Taking my diabetes treatment into my own hands

Adult-Onset T1D and Autoimmunity

  • Multiple accounts of “late” Type 1 onset, sometimes coinciding with other autoimmune diseases (e.g., rheumatoid arthritis).
  • Commenters note adult-onset T1D is common and was a driver for renaming “juvenile diabetes” to Type 1.
  • Viral infections (Epstein–Barr, CMV, flu) are mentioned as suspected triggers, but mechanisms are acknowledged as complex and not fully understood.

DIY Modeling and Optimization

  • The blog’s use of biophysical glucose–insulin models and open‑source libraries sparked debate.
  • Some argue using differential-equation models as black boxes without understanding them is risky; others point out this still exceeds typical clinical practice.
  • Suggestions for better optimization: treat doses as continuous variables; use derivative‑free / black‑box optimization (e.g., Bayesian optimization, standard numerical methods) instead of brute‑force genetic algorithms.
  • Probabilistic programming tools (PyMC, Stan) are mentioned for parameter estimation and uncertainty, but seen as an advanced topic.

Everyday Management Strategies

  • Strong support for pre‑bolusing ~15 minutes before eating; several T1Ds report dramatically smoother post‑meal glucose, despite clinicians sometimes downplaying it due to practical risks.
  • Additional tactics: walking after meals, splitting basal doses, extending boluses for fat/protein, confirming CGM extremes with fingersticks.
  • Emotional burden is a recurring theme: constant decision‑making, “vibes‑based” dosing, and periodic “screw it” moments around food.

Closed-Loop / Artificial Pancreas Systems

  • Several commenters already use commercial closed-loop systems (Medtronic, Tandem, Omnipod + Dexcom) and DIY setups (Loop, AndroidAPS, iAPS), often reporting life‑changing improvements in time‑in‑range and mental health.
  • Distribution is uneven: easier access in some US/UK settings than elsewhere; regulatory and reimbursement barriers remain.
  • Limitations noted: alarm fatigue, CGM inaccuracies, limited algorithm flexibility, UX issues; some still prefer DIY loops for configurability and sensor overlap.

*REQUIRED ACTIONS*.
(1) Summarize the diabetes text in two sentences.
(2) Answer these questions from the diabetes text:
(a) Which viral infections are mentioned as suspected triggers?
(b) Which probabilistic programming tools are named for parameter estimation and uncertainty?
(c) How long before eating do commenters support pre-bolusing?
(3) Continue the diabetes text from its last line.

*LISTED ENTRIES*.
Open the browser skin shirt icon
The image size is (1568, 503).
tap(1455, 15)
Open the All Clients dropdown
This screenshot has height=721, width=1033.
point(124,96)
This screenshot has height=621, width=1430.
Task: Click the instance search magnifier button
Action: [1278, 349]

*ANSWERS FOR THE EXERCISE*.
(1) Commenters describe adult-onset Type 1 diabetes as common, sometimes arising alongside other autoimmune diseases, and debate the blog's use of biophysical glucose–insulin models and open-source libraries, proposing better optimization methods. They also share everyday tactics such as pre-bolusing about 15 minutes before meals, acknowledge the emotional burden of constant decision-making, and report life-changing improvements from commercial and DIY closed-loop systems despite uneven access and limitations like alarm fatigue and CGM inaccuracies.

(2)
(a) Epstein–Barr, CMV, and flu.
(b) PyMC and Stan.
(c) About 15 minutes.

(3)
Diet, Exercise, and T2D / Prediabetes

  • Many T2D and prediabetic commenters report major benefits or remission from low‑carb or ketogenic diets, sometimes combined with metformin or GLP‑1 drugs; others succeed on whole‑food, high‑carb plant‑based diets.
  • Broad agreement that weight loss, intense and regular exercise, and reducing fast carbs improve insulin sensitivity.
  • Multiple people stress that T1D absolutely still requires insulin, even on strict keto; attempts to replace insulin with diet alone are described as dangerous.
  • Some mention specific adjuncts (oats/beta‑glucan, turmeric, psyllium), but evidence quality is mixed and often anecdotal.

Risks: Hypoglycemia, DKA, and CGM Limits

  • Stories of nocturnal hypoglycemic coma and diabetic ketoacidosis highlight life‑threatening risks, especially during strenuous trips (heat/cold damaging insulin, lack of carbs, limited monitoring).
  • Concerns about CGM accuracy (false lows/highs), especially with “no calibration” sensors, fuel skepticism about fully automated dosing.
  • Alarm fatigue leads some to disable alerts, consciously shifting responsibility back to manual checks.

Healthcare System and Self-Advocacy

  • Strong consensus that T1Ds must learn to manage themselves; many feel routine care is too infrequent, formulaic, or tech‑illiterate to handle real‑world variability.
  • Some defend clinicians as overworked and under‑resourced; others describe shallow diagnostics, dismissal, and reliance on outdated care pathways.
  • Disappointment with “sick‑care” models drives people toward self‑logging, CGMs, DIY tools, and extensive personal research.